--- Source text ---
☆ ☆ ☆ ☆ ☆ ☆ ☆

Transformation matrix for projection of 3D objects into a 2D plane (projection transform)

The canonical view volume is a cube with its extreme points at $[-1, -1, -1]$ and $[1, 1, 1]$. Coordinates in this view volume are called normalized device coordinates (NDC), the objective of this step is to build a transformation matrix so that a region of space we want to render called the view volume is mapped to the canonical view volume

$$ \mathbf{v}_{ndc} = \mathbf{M}_{proj} \mathbf{v}_{view} $$

Some points expressed in view space won’t be part of the view volume and will be discarded after the transformation, this process is called clipping (we only need to check if any coordinate of a point is outside the range $[-1, 1]$ to discard it)

☆ ☆ ☆ ☆ ☆ ☆ ☆

--- Given problem 1 ---
Reproduce the passage of the projection transform text between "The canonical view volume is" and "to discard it)", inclusive.
--- Given problem 2 ---
Using the projection transform text, answer these:
(a) At which points does the canonical view volume have its extreme corners?
(b) What name is given to coordinates in the canonical view volume?
(c) What is the process of discarding points that fall outside the view volume called?

☆ ☆ ☆ ☆ ☆ ☆ ☆

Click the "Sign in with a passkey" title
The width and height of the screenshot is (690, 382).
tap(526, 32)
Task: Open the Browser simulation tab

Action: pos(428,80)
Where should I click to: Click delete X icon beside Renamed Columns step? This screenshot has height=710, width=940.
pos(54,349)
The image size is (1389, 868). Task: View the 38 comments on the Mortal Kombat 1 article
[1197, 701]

☆ ☆ ☆ ☆ ☆ ☆ ☆

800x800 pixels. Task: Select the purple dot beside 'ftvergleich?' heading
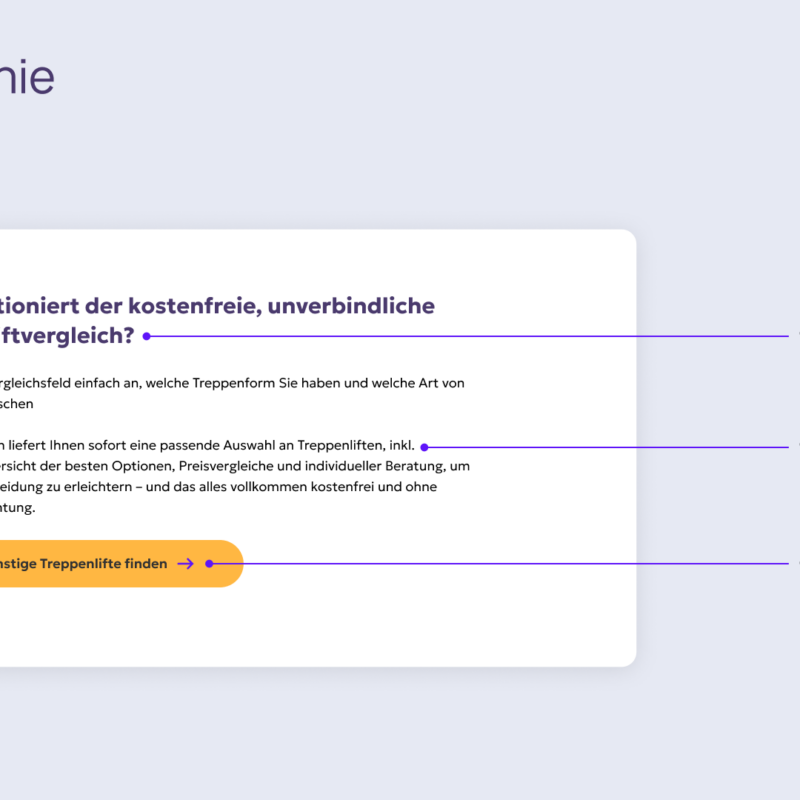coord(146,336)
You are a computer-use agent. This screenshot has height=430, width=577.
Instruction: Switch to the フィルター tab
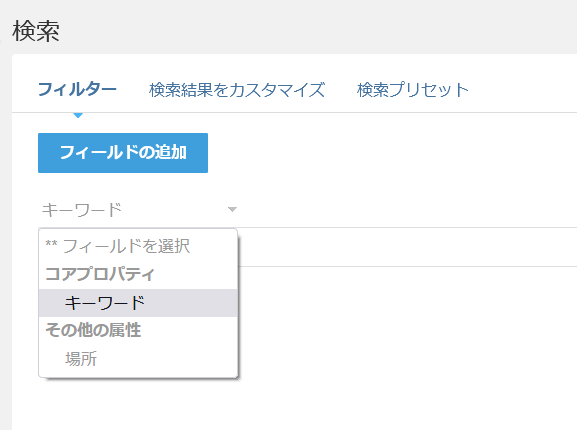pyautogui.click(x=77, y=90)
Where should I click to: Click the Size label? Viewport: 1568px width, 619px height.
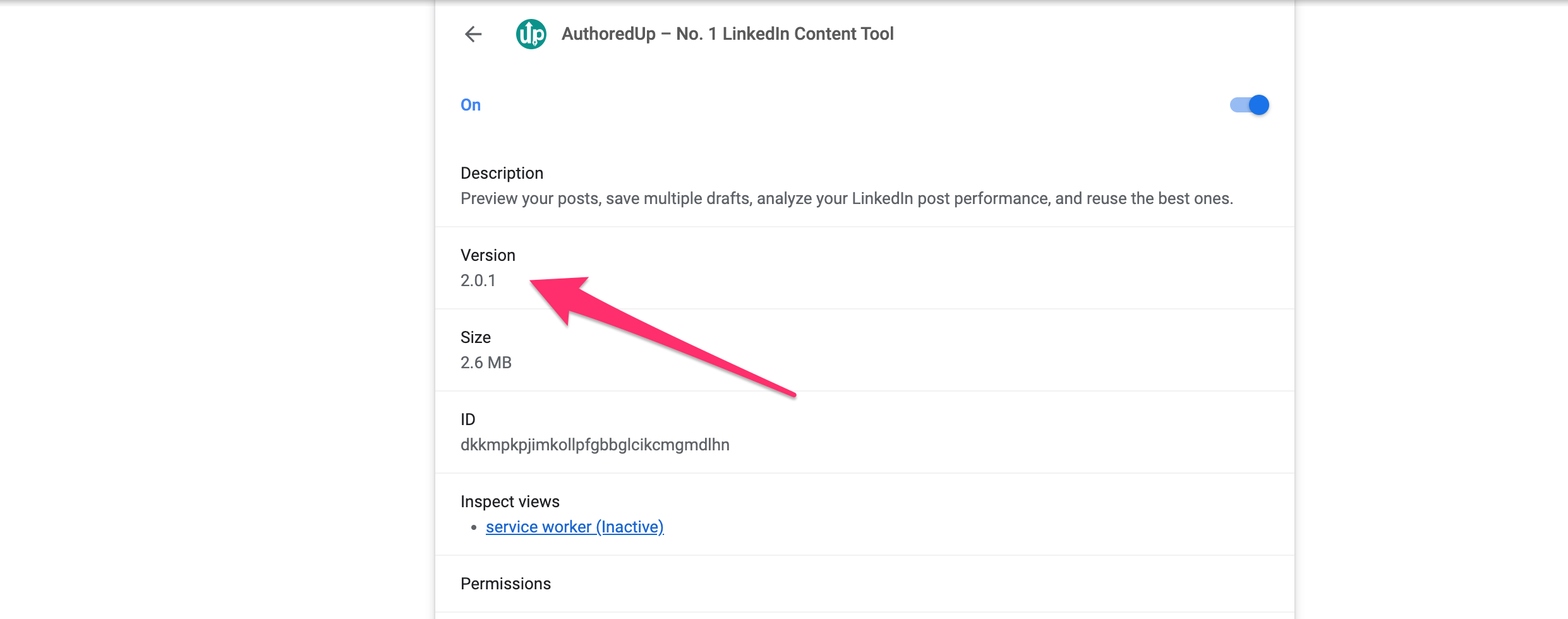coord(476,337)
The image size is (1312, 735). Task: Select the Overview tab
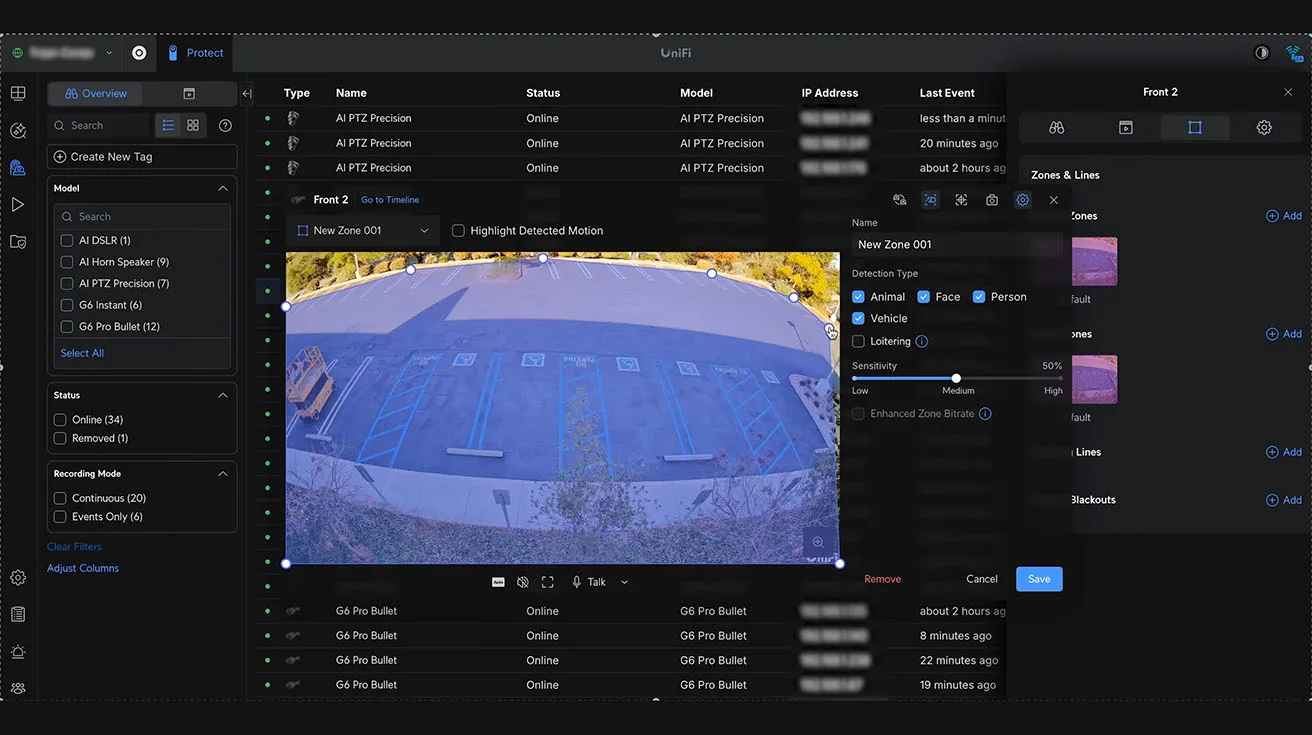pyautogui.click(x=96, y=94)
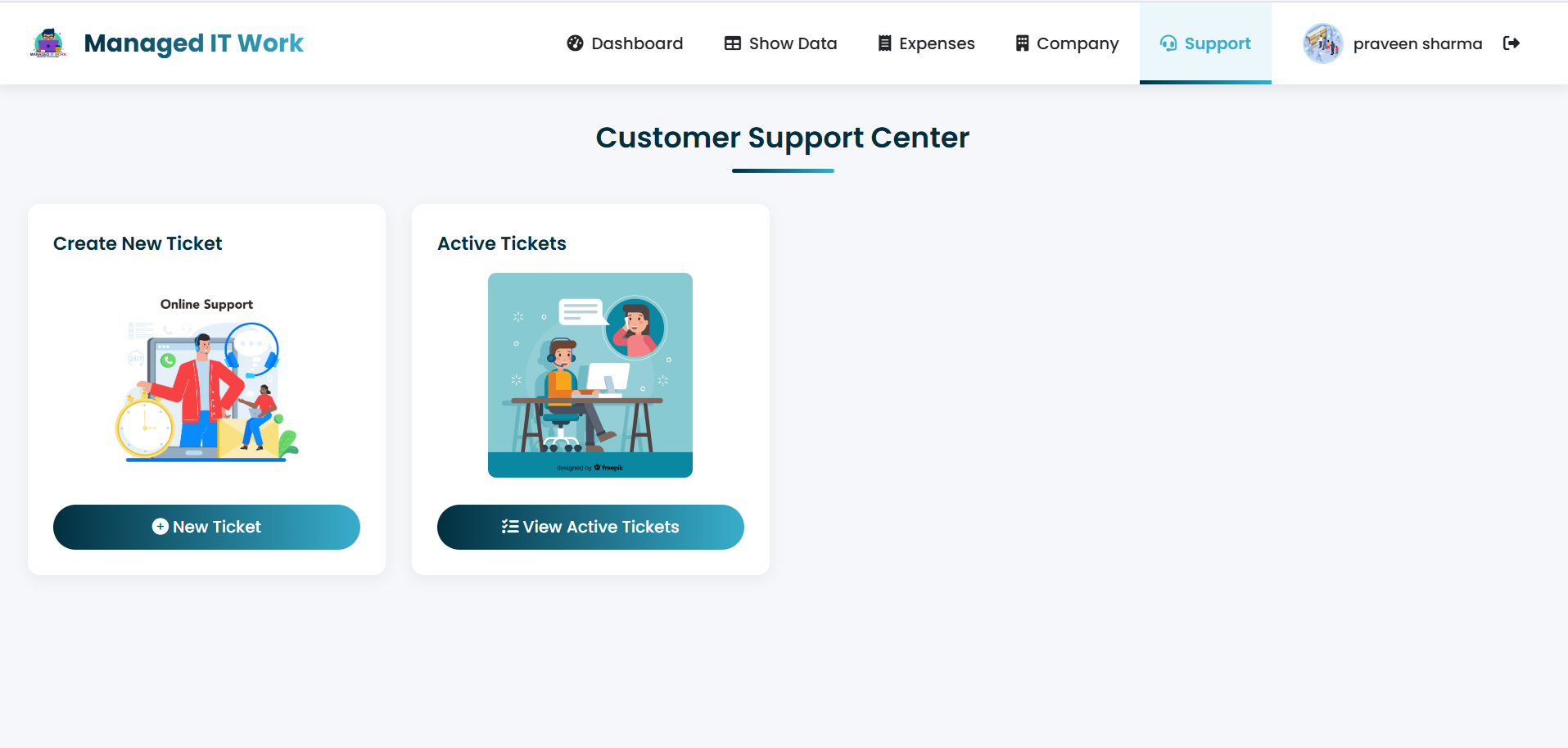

☆ ☆ ☆ ☆ ☆ ☆ ☆

--- Worked answer 1 ---
The canonical view volume is a cube with its extreme points at $[-1, -1, -1]$ and $[1, 1, 1]$. Coordinates in this view volume are called normalized device coordinates (NDC), the objective of this step is to build a transformation matrix so that a region of space we want to render called the view volume is mapped to the canonical view volume

$$ \mathbf{v}_{ndc} = \mathbf{M}_{proj} \mathbf{v}_{view} $$

Some points expressed in view space won’t be part of the view volume and will be discarded after the transformation, this process is called clipping (we only need to check if any coordinate of a point is outside the range $[-1, 1]$ to discard it)

--- Worked answer 2 ---
(a) At [-1, -1, -1] and [1, 1, 1].
(b) Normalized device coordinates (NDC).
(c) Clipping.